*** Block opens ***

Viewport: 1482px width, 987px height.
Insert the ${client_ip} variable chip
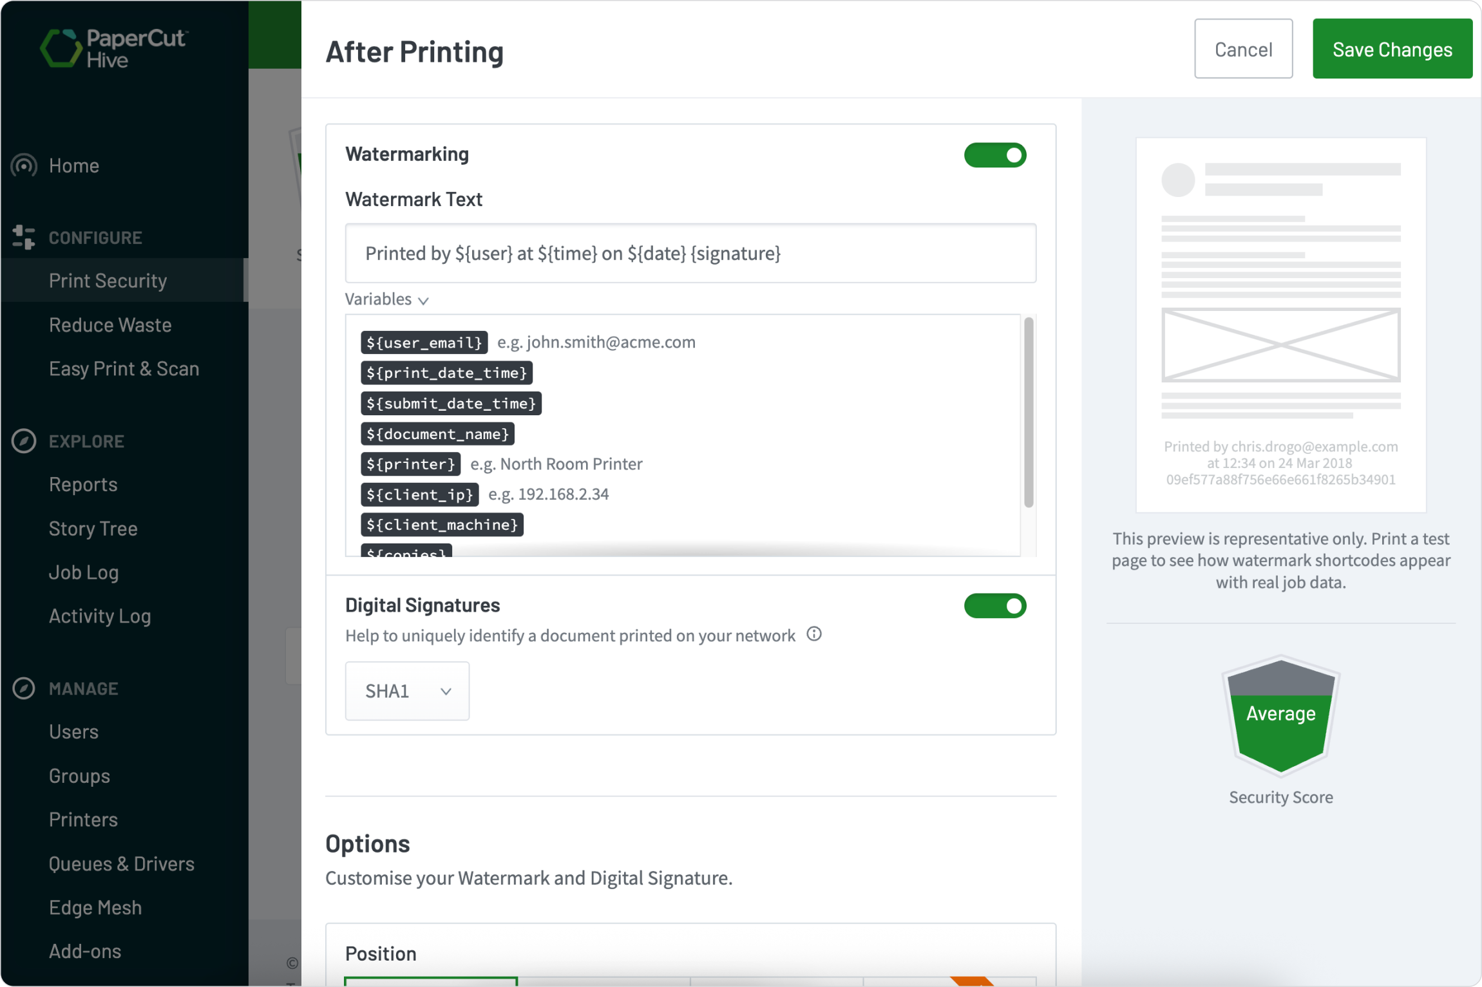point(419,494)
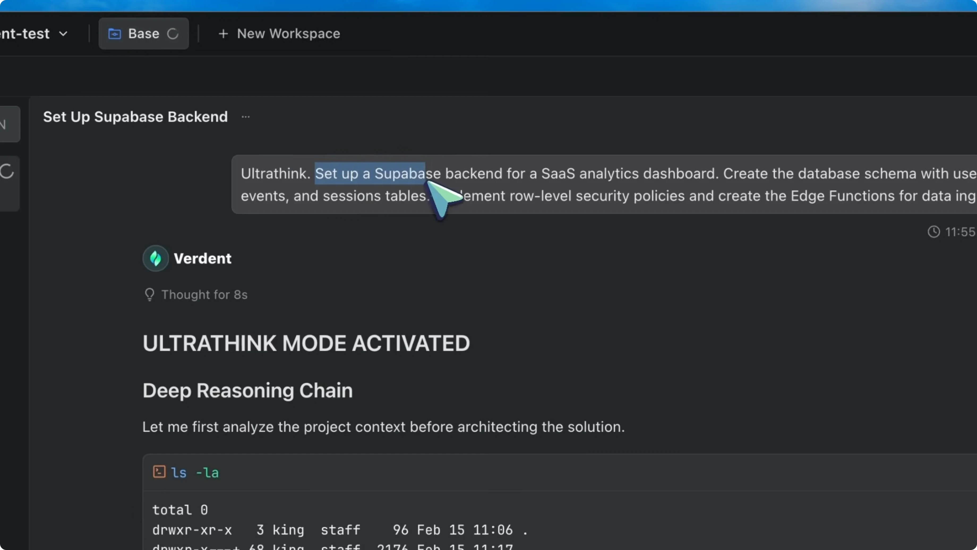
Task: Click the clock icon next to 11:55
Action: tap(934, 232)
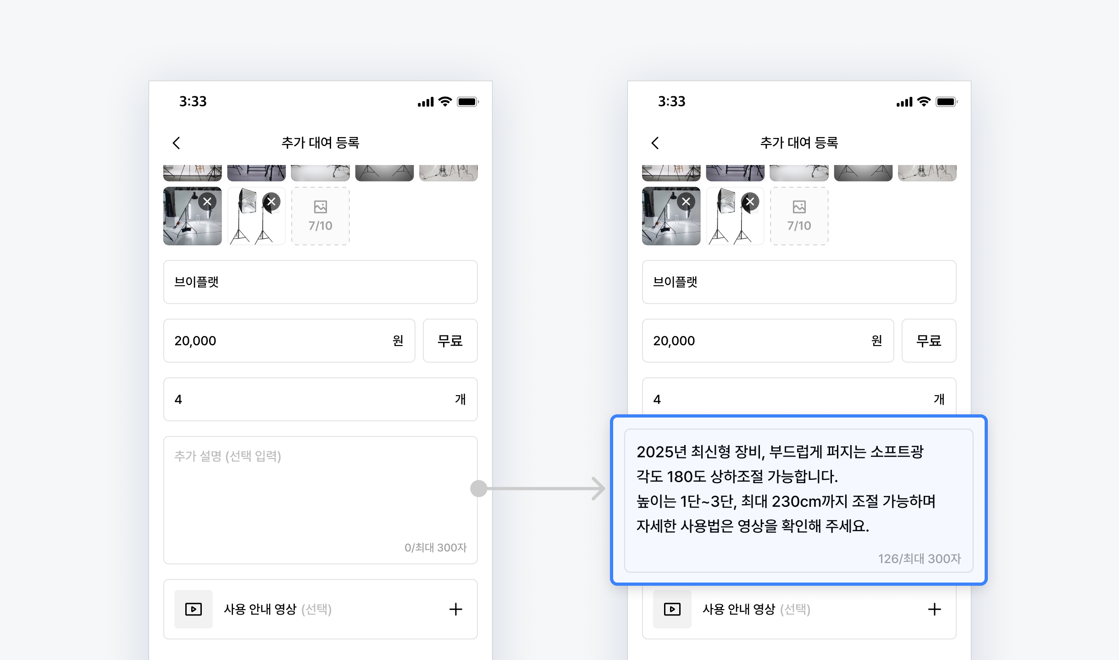Go back using right screen back arrow
The width and height of the screenshot is (1119, 660).
point(655,143)
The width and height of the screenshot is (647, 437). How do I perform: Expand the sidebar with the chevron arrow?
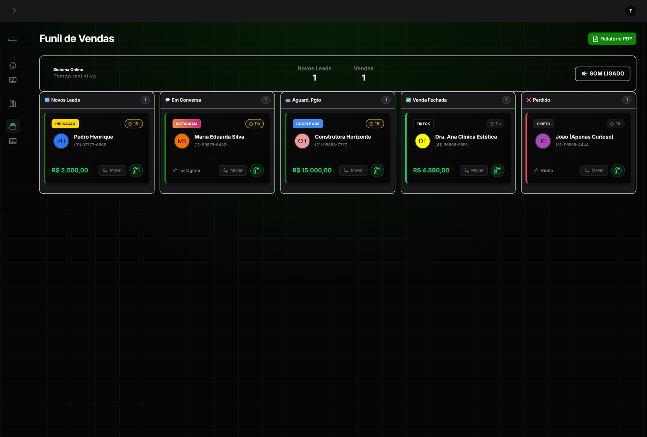point(15,11)
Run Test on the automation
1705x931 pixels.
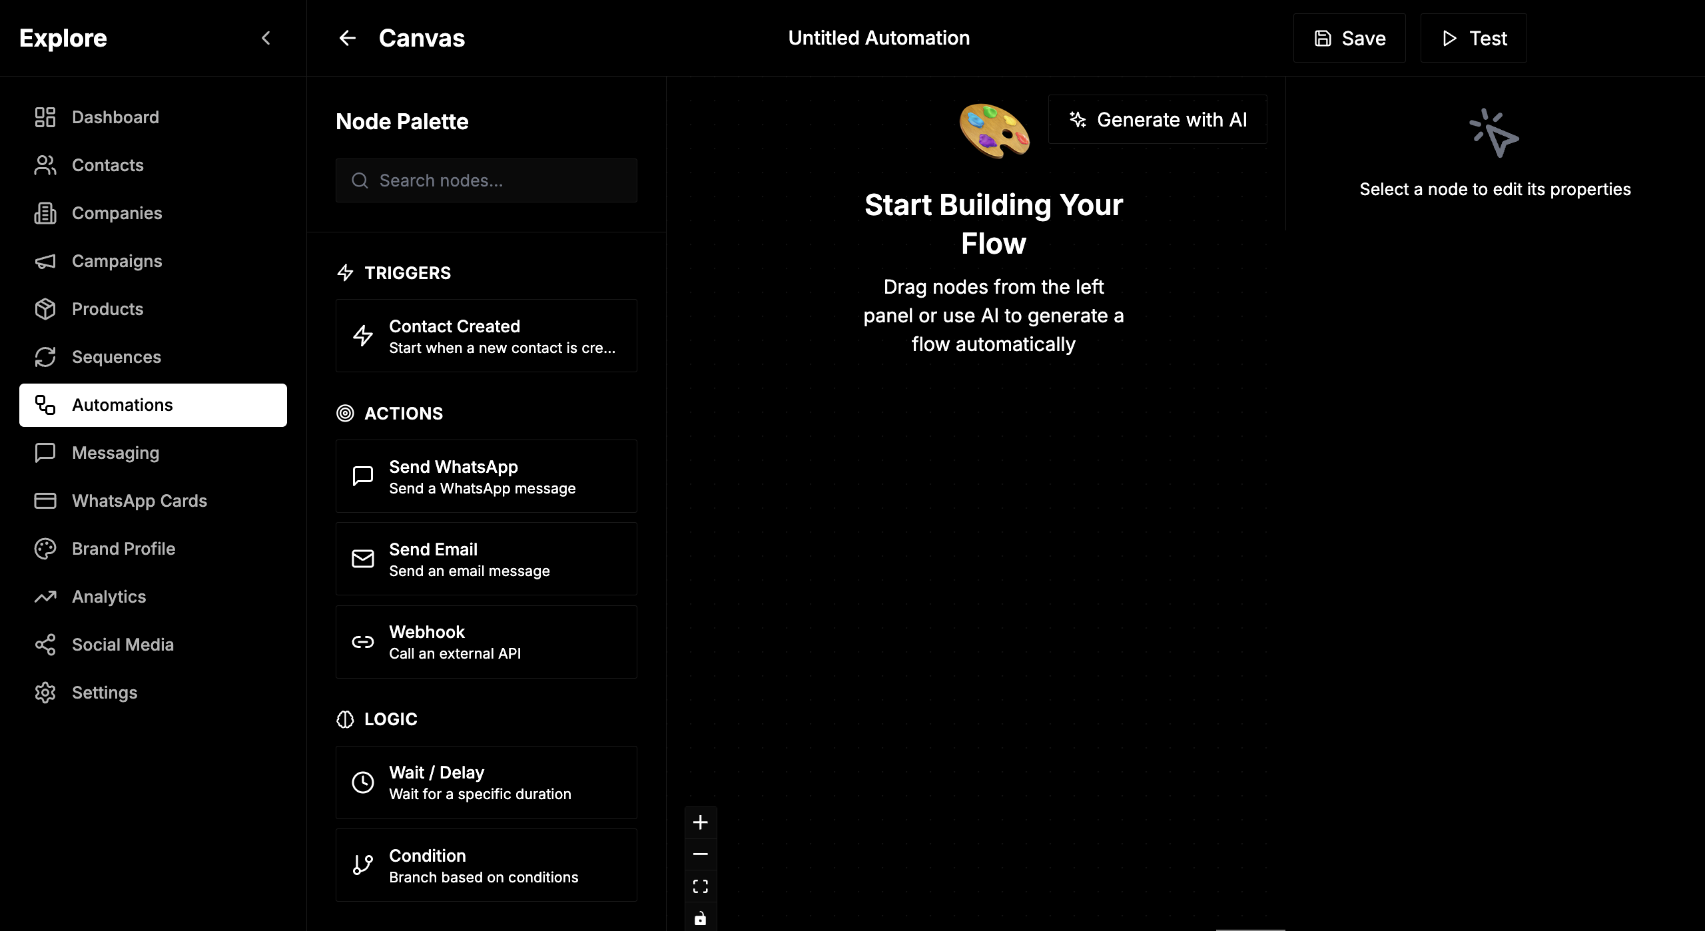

*** Block closes ***

Work item: Give back the entries verbatim but drop every picture.

Task output:
Viewport: 1482px width, 987px height.
Insert the ${client_ip} variable chip
point(419,494)
Task: Click the clock icon next to 11:55
Action: tap(934, 232)
Go back using right screen back arrow
The width and height of the screenshot is (1119, 660).
point(655,143)
The width and height of the screenshot is (647, 437). How do I perform: Expand the sidebar with the chevron arrow?
point(15,11)
Run Test on the automation
1705x931 pixels.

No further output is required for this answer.